Première création du trio formé par Claire Dessimoz, Clara Delorme et Louis Bonard, Festival expose, au son de la Première symphonie de Mahler, le quotidien banal d’une famille banale dans lequel s’invitent des créatures aux longs doigts et aux nombreux yeux qui, par accident, détruisent le quatrième mur. La scène de la Grange devient le décor d’une maison qui redevient une scène. Se dégage de ce spectacle hybride une bonne humeur contagieuse.
Mais que font ces étranges créatures, à mi-chemin entre des acariens géants et des extra-terrestres dans cette maison tellement normale pendant une nuit de Noël ? Elles contrastent de manière frappante avec la petite famille que nous avons pu voir évoluer pendant la première moitié du spectacle. Pour ces créatures, tout est objet de curiosité. Ces corps explorent la maison qui semble sortie d’un rayon de chez Ikea, touchent le canapé comme si c’était la première fois qu’elles étaient confrontées à un objet de ce genre.
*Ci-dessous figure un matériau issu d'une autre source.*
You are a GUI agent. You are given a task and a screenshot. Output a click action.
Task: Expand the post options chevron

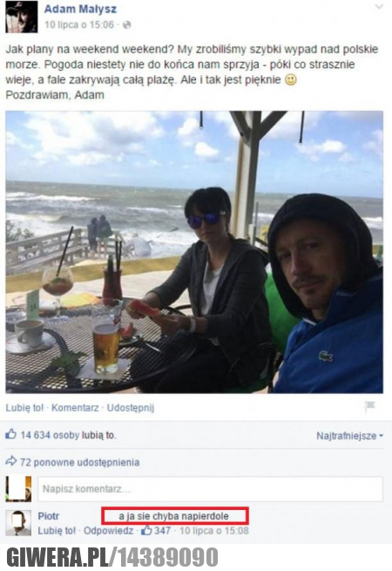pyautogui.click(x=379, y=7)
Ce lieu rempli d’objets que nous connaissons est pour elles un terrain de jeu nouveau.
Jusqu’alors, cette maison n’était qu’un lieu du quotidien. Une fois rentré du travail, le père de famille campé par Louis Bonard se sert un café, l’air de rien, puis se dirige vers les toilettes dont il oublie de fermer la porte. Son épouse (Claire Dessimoz) la referme en passant, l’air amusé et sans surprise. On l’imagine sans peine lui dire « Tu as encore oublié ! ». On l’imagine car cette première partie baigne dans une musique presque omniprésente traduisant la bonne humeur et le bonheur qui flottent dans cette maison, tandis que les membres de la famille se déplacent et jouent en pantomime, sans presque proférer aucune parole. Ce quotidien banal a cependant quelque chose d’étrange, car ce bonheur ambiant rentre parfois en contraste avec La Première Symphonie de Gustav Mahler, étonnamment grandiloquente. Il semble surjoué. Les gestes d’affection sont trop grands, exagérés. La mère de famille remet en place une veste sur le porte-manteau avec un peu trop d’enthousiasme ; la petite fille (Clara Delorme) s’amuse un peu trop d’un rien ; les rires silencieux sont accompagnés par des mouvements qui traduisent une trop grande hilarité.
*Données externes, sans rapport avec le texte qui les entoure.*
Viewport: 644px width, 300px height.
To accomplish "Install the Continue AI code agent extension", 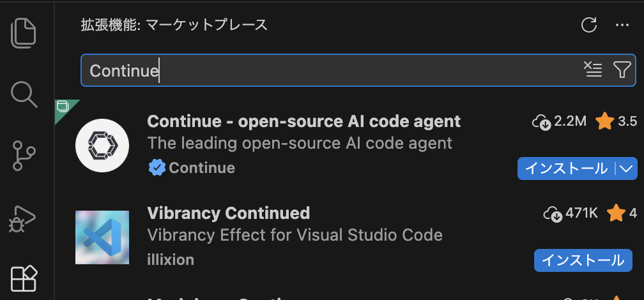I will point(565,169).
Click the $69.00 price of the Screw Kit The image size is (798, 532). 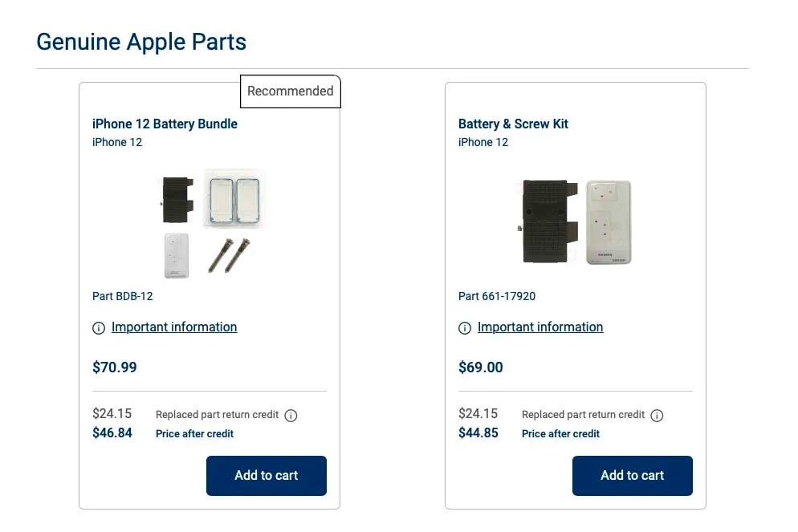click(x=481, y=368)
Les trois personnages évoluent dans ce salon, cette salle à manger, cette cuisine comme dans une maison de poupée. On en voit trois des murs et le quatrième, bien qu’invisible, existe aussi, comme en témoigne le moment où la mère de famille y nettoie au chiffon une fenêtre elle aussi invisible. La famille est complètement coupée de nous. Lorsque, lors du réveillon de Noël, la petite fille se lève pour interpréter le Poème sur la septième, elle s’adresse uniquement à ses parents qui la regardent, amusés. Les spectateurs sont placés dans une position de voyeurs.
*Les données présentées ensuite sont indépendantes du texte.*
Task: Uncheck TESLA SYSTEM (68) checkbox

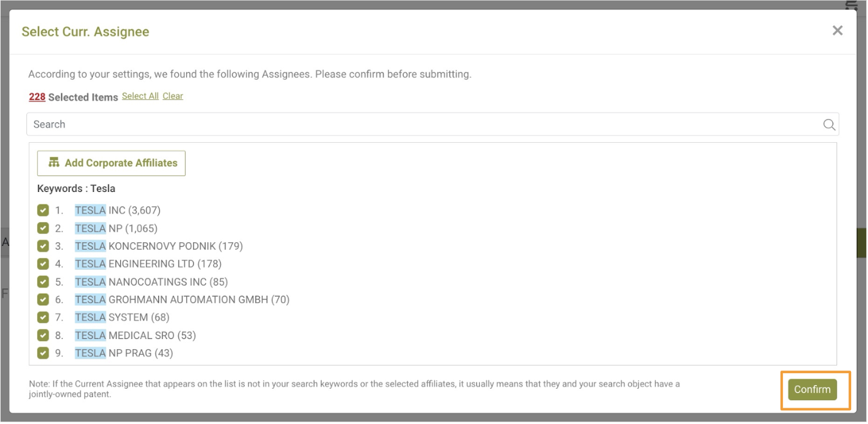Action: click(43, 317)
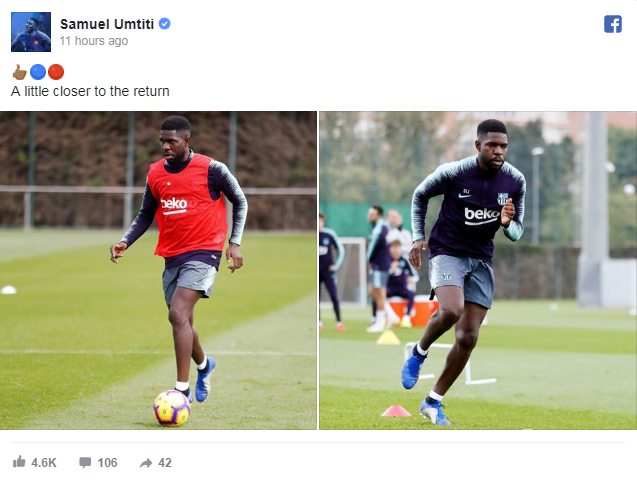Select the post text 'A little closer to the return'
The image size is (637, 481).
click(x=90, y=91)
Ils observent de la même façon, dans un premier temps, les créatures qui sortent doucement de l’armoire, du frigo et de derrière le canapé une fois la nuit du réveillon tombée. Lorsque, par accident, elles se rendent compte qu’elles peuvent changer la musique qui émane de la radio, elles se lancent, dans un numéro de danse qui se renouvelle chaque fois qu’elles changent de chaîne. Elles jouent pour elles et entre elles, accompagnées par les lumières du spectacle qui changent pour les accompagner.
Mais l’univers fictionnel s’affole soudain. Un changement de trop fait dérailler les lumières et effraie les créatures qui courent en tous sens, au point de détruire les murs de la maison, révélant les secrets du spectacle : la fenêtre à côté de la porte d’entrée ne donne pas sur l’extérieur mais sur un petit écran sur lequel cet extérieur est projeté ; les murs de la maison s’effondrent et se révèlent n’être que des panneaux de bois. Et l’inévitable arrive. C’est au tour du quatrième mur de s’effondrer. Les créatures nous aperçoivent alors et un mouvement de frénésie s’empare d’elles, elles traversent les gradins où nous sommes assis pour nous voir de plus près, curieuses. Ce moment passé, elles reprennent leurs jeux, en nous intégrant, cette fois.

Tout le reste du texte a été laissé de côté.